→ **Extracted records**:
_ _ _ _ _
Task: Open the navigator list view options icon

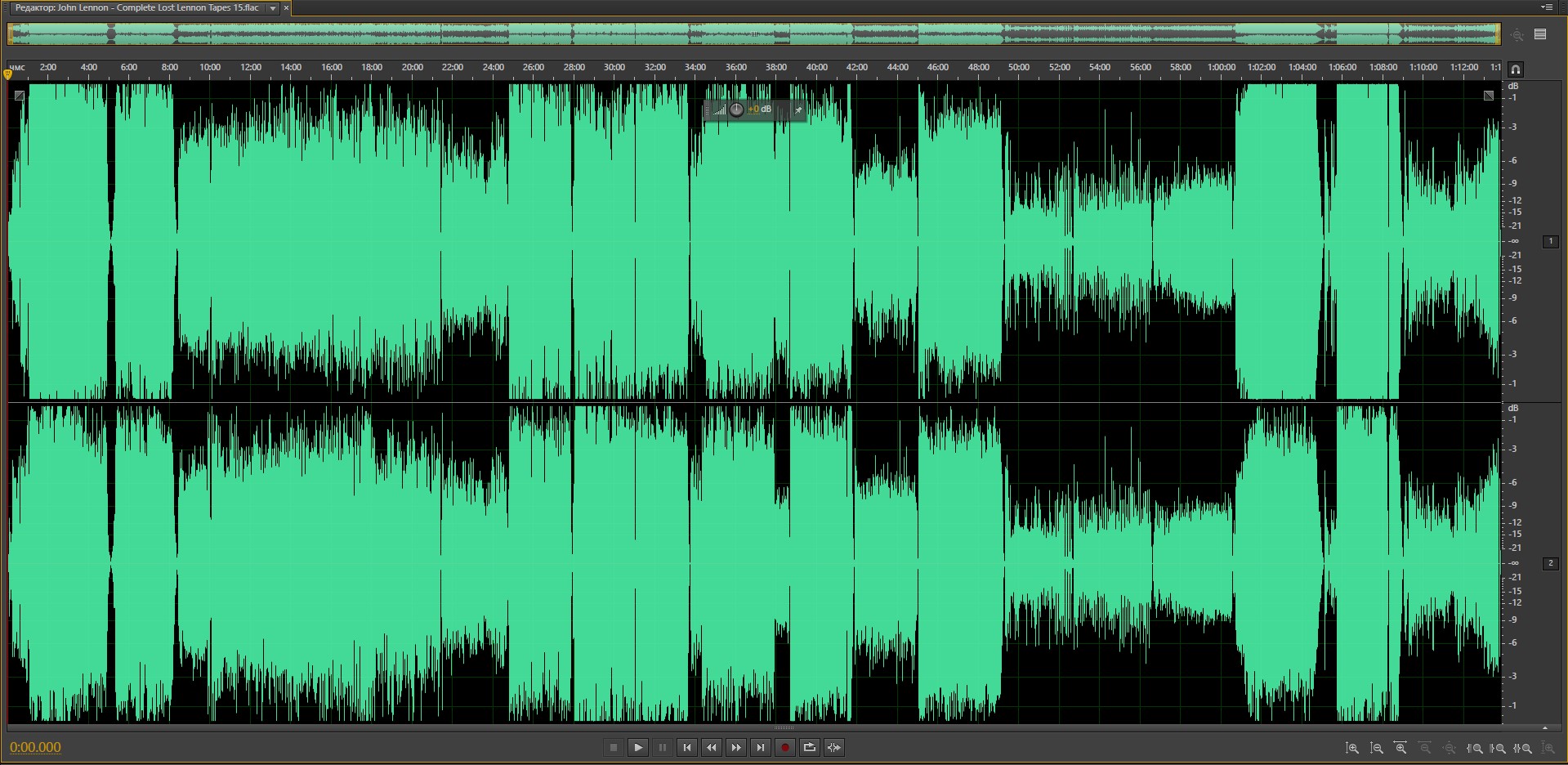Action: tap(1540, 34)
_ _ _ _ _
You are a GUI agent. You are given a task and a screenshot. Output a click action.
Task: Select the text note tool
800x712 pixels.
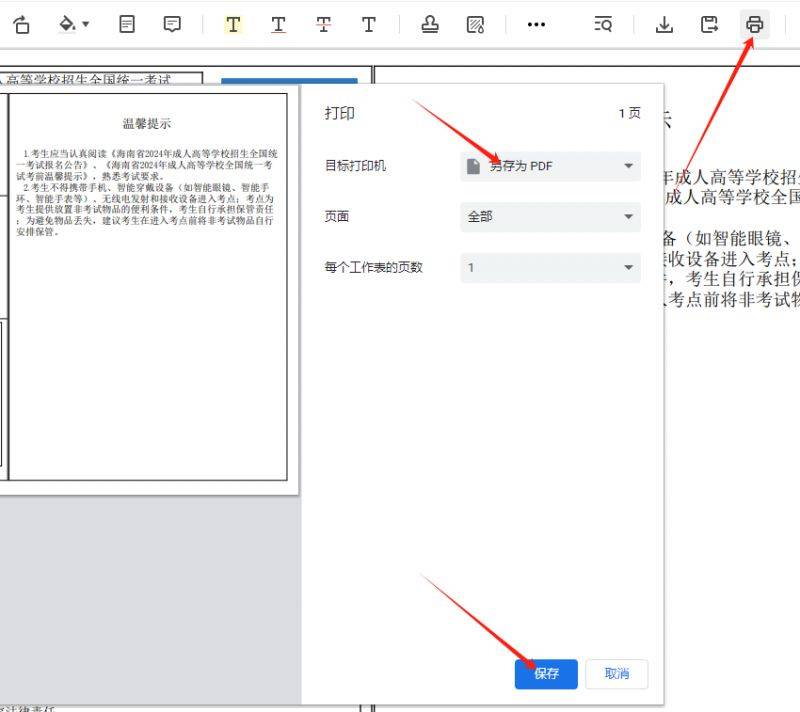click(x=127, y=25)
_ _ _ _ _
→ **What to produce**:
Reproduce the listing from the line with "You are a GUI" up to and including the line with "click(x=127, y=25)", swapping "text note" for "sticky note" and keeping everything else the same. Leave the pictures out of your answer.

→ **Exercise output**:
You are a GUI agent. You are given a task and a screenshot. Output a click action.
Task: Select the sticky note tool
800x712 pixels.
click(x=127, y=25)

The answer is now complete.